(Required action)
Reproduce the listing that follows, unchanged and complete.

(Records to process)
########
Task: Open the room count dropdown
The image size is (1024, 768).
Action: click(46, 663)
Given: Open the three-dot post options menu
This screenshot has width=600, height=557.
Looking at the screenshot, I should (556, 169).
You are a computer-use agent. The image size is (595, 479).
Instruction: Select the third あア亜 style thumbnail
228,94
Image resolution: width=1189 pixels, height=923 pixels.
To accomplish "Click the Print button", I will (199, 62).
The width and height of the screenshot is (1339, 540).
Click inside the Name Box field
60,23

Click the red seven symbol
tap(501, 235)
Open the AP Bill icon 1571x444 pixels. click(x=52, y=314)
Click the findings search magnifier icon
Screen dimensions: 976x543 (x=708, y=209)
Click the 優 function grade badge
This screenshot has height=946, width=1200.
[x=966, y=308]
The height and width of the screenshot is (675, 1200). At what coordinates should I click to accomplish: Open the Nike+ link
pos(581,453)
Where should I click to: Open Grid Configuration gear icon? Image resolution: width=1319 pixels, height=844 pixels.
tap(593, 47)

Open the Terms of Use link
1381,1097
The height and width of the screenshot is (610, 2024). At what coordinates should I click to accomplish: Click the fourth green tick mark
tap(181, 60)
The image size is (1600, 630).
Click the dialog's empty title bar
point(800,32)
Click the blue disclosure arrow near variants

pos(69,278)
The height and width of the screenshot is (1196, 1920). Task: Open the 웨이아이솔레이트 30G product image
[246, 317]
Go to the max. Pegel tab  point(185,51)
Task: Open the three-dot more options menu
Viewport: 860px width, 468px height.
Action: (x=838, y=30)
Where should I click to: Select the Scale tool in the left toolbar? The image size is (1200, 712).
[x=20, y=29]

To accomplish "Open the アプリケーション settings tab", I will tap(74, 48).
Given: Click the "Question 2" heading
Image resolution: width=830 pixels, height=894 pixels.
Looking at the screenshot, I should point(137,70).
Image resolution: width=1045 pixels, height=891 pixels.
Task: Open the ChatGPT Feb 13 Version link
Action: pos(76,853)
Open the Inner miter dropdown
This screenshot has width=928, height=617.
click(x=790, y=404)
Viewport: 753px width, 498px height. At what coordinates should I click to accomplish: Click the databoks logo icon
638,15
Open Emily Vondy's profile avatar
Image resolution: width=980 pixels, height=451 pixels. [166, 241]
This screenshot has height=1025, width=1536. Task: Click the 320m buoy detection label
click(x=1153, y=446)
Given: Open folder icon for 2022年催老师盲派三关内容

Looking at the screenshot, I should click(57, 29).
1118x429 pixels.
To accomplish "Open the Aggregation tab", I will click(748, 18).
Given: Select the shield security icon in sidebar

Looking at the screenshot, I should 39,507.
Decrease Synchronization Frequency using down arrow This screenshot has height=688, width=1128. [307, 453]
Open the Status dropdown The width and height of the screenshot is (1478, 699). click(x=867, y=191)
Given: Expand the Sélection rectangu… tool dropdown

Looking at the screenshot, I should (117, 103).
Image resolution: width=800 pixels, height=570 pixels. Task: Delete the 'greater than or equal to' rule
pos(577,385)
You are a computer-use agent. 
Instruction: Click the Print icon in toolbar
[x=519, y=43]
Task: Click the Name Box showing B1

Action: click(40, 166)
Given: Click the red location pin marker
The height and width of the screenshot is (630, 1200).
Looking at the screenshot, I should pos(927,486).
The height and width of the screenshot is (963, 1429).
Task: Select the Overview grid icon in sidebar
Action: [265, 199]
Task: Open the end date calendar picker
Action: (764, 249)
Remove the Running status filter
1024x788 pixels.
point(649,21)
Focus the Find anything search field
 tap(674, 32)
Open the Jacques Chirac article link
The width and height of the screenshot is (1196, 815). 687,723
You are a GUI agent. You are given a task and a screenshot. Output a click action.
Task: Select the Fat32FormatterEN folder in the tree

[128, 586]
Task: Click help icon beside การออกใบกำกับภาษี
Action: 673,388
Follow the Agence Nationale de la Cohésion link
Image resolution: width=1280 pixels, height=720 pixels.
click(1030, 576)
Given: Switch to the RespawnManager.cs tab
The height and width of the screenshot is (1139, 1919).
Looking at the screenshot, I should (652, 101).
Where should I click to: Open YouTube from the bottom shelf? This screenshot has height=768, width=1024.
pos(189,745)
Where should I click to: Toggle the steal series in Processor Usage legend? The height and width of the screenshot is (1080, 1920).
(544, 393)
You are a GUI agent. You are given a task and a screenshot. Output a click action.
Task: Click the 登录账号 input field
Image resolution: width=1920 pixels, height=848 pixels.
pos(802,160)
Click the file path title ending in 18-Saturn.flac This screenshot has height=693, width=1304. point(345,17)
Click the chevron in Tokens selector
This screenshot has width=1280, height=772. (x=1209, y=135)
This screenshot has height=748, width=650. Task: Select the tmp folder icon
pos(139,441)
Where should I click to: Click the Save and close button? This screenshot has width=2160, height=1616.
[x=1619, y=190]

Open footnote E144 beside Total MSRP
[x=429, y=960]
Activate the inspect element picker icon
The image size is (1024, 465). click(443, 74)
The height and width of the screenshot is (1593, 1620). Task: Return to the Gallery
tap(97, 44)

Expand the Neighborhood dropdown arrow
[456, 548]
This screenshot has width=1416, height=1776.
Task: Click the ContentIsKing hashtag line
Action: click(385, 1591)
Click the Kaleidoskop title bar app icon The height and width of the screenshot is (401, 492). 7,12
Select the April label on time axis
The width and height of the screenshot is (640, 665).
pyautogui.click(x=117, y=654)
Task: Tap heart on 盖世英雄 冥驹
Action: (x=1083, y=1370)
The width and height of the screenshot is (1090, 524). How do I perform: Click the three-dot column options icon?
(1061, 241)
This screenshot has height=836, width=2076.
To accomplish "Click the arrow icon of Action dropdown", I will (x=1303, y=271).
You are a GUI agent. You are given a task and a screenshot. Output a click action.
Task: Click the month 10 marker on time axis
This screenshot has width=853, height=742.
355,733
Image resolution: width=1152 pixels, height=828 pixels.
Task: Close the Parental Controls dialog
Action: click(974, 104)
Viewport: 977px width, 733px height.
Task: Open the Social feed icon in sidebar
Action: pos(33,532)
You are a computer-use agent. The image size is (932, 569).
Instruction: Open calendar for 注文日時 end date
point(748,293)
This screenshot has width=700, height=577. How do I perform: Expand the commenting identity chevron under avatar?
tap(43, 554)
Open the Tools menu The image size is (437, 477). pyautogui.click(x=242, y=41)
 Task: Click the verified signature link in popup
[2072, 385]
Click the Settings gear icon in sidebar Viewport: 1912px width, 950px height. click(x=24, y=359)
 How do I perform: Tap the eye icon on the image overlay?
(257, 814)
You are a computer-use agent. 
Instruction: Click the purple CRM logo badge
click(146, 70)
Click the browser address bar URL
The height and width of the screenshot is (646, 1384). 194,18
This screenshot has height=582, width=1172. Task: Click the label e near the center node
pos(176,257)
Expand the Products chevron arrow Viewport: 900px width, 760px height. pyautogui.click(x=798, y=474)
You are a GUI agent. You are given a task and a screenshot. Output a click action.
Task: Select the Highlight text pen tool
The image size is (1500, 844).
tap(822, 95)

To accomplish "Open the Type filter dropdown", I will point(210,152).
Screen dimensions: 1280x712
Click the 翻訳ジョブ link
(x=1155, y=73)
########
(Your response)
Task: Open the room count dropdown
The image size is (1024, 768).
Action: click(46, 663)
Given: Open the three-dot post options menu
This screenshot has width=600, height=557.
Looking at the screenshot, I should (556, 169).
You are a computer-use agent. The image size is (595, 479).
Instruction: Select the third あア亜 style thumbnail
228,94
Image resolution: width=1189 pixels, height=923 pixels.
To accomplish "Click the Print button", I will (199, 62).
The width and height of the screenshot is (1339, 540).
Click inside the Name Box field
60,23

Click the red seven symbol
tap(501, 235)
Open the AP Bill icon 1571x444 pixels. click(x=52, y=314)
Click the findings search magnifier icon
Screen dimensions: 976x543 (x=708, y=209)
Click the 優 function grade badge
This screenshot has height=946, width=1200.
[x=966, y=308]
The height and width of the screenshot is (675, 1200). At what coordinates should I click to accomplish: Open the Nike+ link
pos(581,453)
Where should I click to: Open Grid Configuration gear icon? Image resolution: width=1319 pixels, height=844 pixels.
tap(593, 47)

Open the Terms of Use link
1381,1097
The height and width of the screenshot is (610, 2024). At what coordinates should I click to accomplish: Click the fourth green tick mark
tap(181, 60)
The image size is (1600, 630).
Click the dialog's empty title bar
point(800,32)
Click the blue disclosure arrow near variants

pos(69,278)
The height and width of the screenshot is (1196, 1920). Task: Open the 웨이아이솔레이트 30G product image
[246, 317]
Go to the max. Pegel tab  point(185,51)
Task: Open the three-dot more options menu
Viewport: 860px width, 468px height.
Action: (x=838, y=30)
Where should I click to: Select the Scale tool in the left toolbar? The image size is (1200, 712).
[x=20, y=29]

To accomplish "Open the アプリケーション settings tab", I will tap(74, 48).
Given: Click the "Question 2" heading
Image resolution: width=830 pixels, height=894 pixels.
Looking at the screenshot, I should point(137,70).
Image resolution: width=1045 pixels, height=891 pixels.
Task: Open the ChatGPT Feb 13 Version link
Action: pos(76,853)
Open the Inner miter dropdown
This screenshot has width=928, height=617.
click(x=790, y=404)
Viewport: 753px width, 498px height. At what coordinates should I click to accomplish: Click the databoks logo icon
638,15
Open Emily Vondy's profile avatar
Image resolution: width=980 pixels, height=451 pixels. [166, 241]
This screenshot has height=1025, width=1536. Task: Click the 320m buoy detection label
click(x=1153, y=446)
Given: Open folder icon for 2022年催老师盲派三关内容

Looking at the screenshot, I should click(57, 29).
1118x429 pixels.
To accomplish "Open the Aggregation tab", I will click(748, 18).
Given: Select the shield security icon in sidebar

Looking at the screenshot, I should 39,507.
Decrease Synchronization Frequency using down arrow This screenshot has height=688, width=1128. [307, 453]
Open the Status dropdown The width and height of the screenshot is (1478, 699). click(x=867, y=191)
Given: Expand the Sélection rectangu… tool dropdown

Looking at the screenshot, I should (117, 103).
Image resolution: width=800 pixels, height=570 pixels. Task: Delete the 'greater than or equal to' rule
pos(577,385)
You are a computer-use agent. 
Instruction: Click the Print icon in toolbar
[x=519, y=43]
Task: Click the Name Box showing B1

Action: click(40, 166)
Given: Click the red location pin marker
The height and width of the screenshot is (630, 1200).
Looking at the screenshot, I should pos(927,486).
The height and width of the screenshot is (963, 1429).
Task: Select the Overview grid icon in sidebar
Action: [265, 199]
Task: Open the end date calendar picker
Action: (764, 249)
Remove the Running status filter
1024x788 pixels.
point(649,21)
Focus the Find anything search field
 tap(674, 32)
Open the Jacques Chirac article link
The width and height of the screenshot is (1196, 815). 687,723
You are a GUI agent. You are given a task and a screenshot. Output a click action.
Task: Select the Fat32FormatterEN folder in the tree

[128, 586]
Task: Click help icon beside การออกใบกำกับภาษี
Action: 673,388
Follow the Agence Nationale de la Cohésion link
Image resolution: width=1280 pixels, height=720 pixels.
click(1030, 576)
Given: Switch to the RespawnManager.cs tab
The height and width of the screenshot is (1139, 1919).
Looking at the screenshot, I should (652, 101).
Where should I click to: Open YouTube from the bottom shelf? This screenshot has height=768, width=1024.
pos(189,745)
Where should I click to: Toggle the steal series in Processor Usage legend? The height and width of the screenshot is (1080, 1920).
(544, 393)
You are a GUI agent. You are given a task and a screenshot. Output a click action.
Task: Click the 登录账号 input field
Image resolution: width=1920 pixels, height=848 pixels.
pos(802,160)
Click the file path title ending in 18-Saturn.flac This screenshot has height=693, width=1304. point(345,17)
Click the chevron in Tokens selector
This screenshot has width=1280, height=772. (x=1209, y=135)
This screenshot has height=748, width=650. Task: Select the tmp folder icon
pos(139,441)
Where should I click to: Click the Save and close button? This screenshot has width=2160, height=1616.
[x=1619, y=190]

Open footnote E144 beside Total MSRP
[x=429, y=960]
Activate the inspect element picker icon
The image size is (1024, 465). click(443, 74)
The height and width of the screenshot is (1593, 1620). Task: Return to the Gallery
tap(97, 44)

Expand the Neighborhood dropdown arrow
[456, 548]
This screenshot has width=1416, height=1776.
Task: Click the ContentIsKing hashtag line
Action: click(385, 1591)
Click the Kaleidoskop title bar app icon The height and width of the screenshot is (401, 492). 7,12
Select the April label on time axis
The width and height of the screenshot is (640, 665).
pyautogui.click(x=117, y=654)
Task: Tap heart on 盖世英雄 冥驹
Action: (x=1083, y=1370)
The width and height of the screenshot is (1090, 524). How do I perform: Click the three-dot column options icon?
(1061, 241)
This screenshot has height=836, width=2076.
To accomplish "Click the arrow icon of Action dropdown", I will (x=1303, y=271).
You are a GUI agent. You are given a task and a screenshot. Output a click action.
Task: Click the month 10 marker on time axis
This screenshot has width=853, height=742.
355,733
Image resolution: width=1152 pixels, height=828 pixels.
Task: Close the Parental Controls dialog
Action: click(974, 104)
Viewport: 977px width, 733px height.
Task: Open the Social feed icon in sidebar
Action: pos(33,532)
You are a computer-use agent. The image size is (932, 569).
Instruction: Open calendar for 注文日時 end date
point(748,293)
This screenshot has width=700, height=577. How do I perform: Expand the commenting identity chevron under avatar?
tap(43, 554)
Open the Tools menu The image size is (437, 477). pyautogui.click(x=242, y=41)
 Task: Click the verified signature link in popup
[2072, 385]
Click the Settings gear icon in sidebar Viewport: 1912px width, 950px height. click(x=24, y=359)
 How do I perform: Tap the eye icon on the image overlay?
(257, 814)
You are a computer-use agent. 
Instruction: Click the purple CRM logo badge
click(146, 70)
Click the browser address bar URL
The height and width of the screenshot is (646, 1384). 194,18
This screenshot has height=582, width=1172. Task: Click the label e near the center node
pos(176,257)
Expand the Products chevron arrow Viewport: 900px width, 760px height. pyautogui.click(x=798, y=474)
You are a GUI agent. You are given a task and a screenshot. Output a click action.
Task: Select the Highlight text pen tool
The image size is (1500, 844).
tap(822, 95)

To accomplish "Open the Type filter dropdown", I will point(210,152).
Screen dimensions: 1280x712
Click the 翻訳ジョブ link
(x=1155, y=73)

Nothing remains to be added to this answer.